Eldgjá is the largest volcanic canyon in the world, located in the South of Iceland.
Explore this area while on a self drive tour in Iceland.
Photo from Wikimedia, Creative Commons, by Ilya Grigorik. No edits made.
At 270 metres at its deepest, 600 metres at its widest, and around 40 km long, Eldgjá covers a significant part of the country. It stretches from Landmannalaugar, a popular hot-spring and hiking area in the Icelandic Highlands, to Kirkjubæjarklaustur, a village with a long religious history on the South Coast.
First Eruption at Eldgja
Eldjá’s first recorded eruption in 939 was an incredibly powerful one. It produced the largest flood of basalt of all time; it is estimated that 18 kilometres cubed of lava was released, which spread over an area of around 800 square kilometres.
The effects at home and abroad were dramatic. In Iceland, which had only been settled for less than half a century, it was used by Christian forces to warn of the wrath of God against the pagan beliefs of the Old Norse. Documents from as far back as 961 AD confirm this, where its effects are exaggerated to Biblical proportions.

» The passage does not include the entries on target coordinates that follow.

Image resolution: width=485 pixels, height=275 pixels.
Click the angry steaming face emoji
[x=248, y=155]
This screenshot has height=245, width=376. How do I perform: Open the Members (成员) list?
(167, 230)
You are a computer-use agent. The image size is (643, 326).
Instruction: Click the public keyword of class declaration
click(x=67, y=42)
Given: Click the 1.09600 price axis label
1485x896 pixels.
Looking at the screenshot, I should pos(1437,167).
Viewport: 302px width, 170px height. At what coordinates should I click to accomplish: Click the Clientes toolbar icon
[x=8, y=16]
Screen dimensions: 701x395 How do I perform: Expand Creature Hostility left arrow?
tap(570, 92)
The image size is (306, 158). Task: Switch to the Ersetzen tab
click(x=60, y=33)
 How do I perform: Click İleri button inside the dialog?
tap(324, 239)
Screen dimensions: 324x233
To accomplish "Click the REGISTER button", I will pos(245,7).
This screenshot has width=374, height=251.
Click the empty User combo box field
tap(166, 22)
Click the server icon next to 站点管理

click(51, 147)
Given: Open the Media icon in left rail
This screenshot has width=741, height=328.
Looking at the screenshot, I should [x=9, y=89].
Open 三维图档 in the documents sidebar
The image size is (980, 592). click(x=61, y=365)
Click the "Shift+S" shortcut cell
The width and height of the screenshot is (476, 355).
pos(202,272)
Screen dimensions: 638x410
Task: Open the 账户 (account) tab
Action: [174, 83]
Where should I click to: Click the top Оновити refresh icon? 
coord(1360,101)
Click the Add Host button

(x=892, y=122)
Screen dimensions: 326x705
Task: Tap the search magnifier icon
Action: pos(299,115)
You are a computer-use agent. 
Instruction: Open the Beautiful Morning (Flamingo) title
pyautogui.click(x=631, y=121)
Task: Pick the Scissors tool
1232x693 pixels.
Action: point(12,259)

Of course, the eruption would have devastated growing agriculture at the time, as well as decimated the forests surrounding it. Iceland was actually very forested at this time, but eruptions like this one, and the mini-Ice Age that followed them, have left it one of the most barren countries on earth.
Further afield, it was even more impactful. Temperatures as far as Central Asia dropped two degrees, and the ash cloud made 940 AD the coolest summer in 1,500 years.
It is little wonder, therefore, why Eldgjá translates to ‘Fire Canyon’.
The canyon lies parallel with the Lakagígar craters, a major attraction in the Icelandic Highlands, which were formed in a similarly consequential eruption, called Laki, in 1783. Here, twenty-five dramatic craters sit in a row, surrounded by spectacular lava.
Another major attraction at Eldgjá is Ófærufoss, a beautiful, two-stream waterfall that can be hiked to. It flows from the river Ófærá.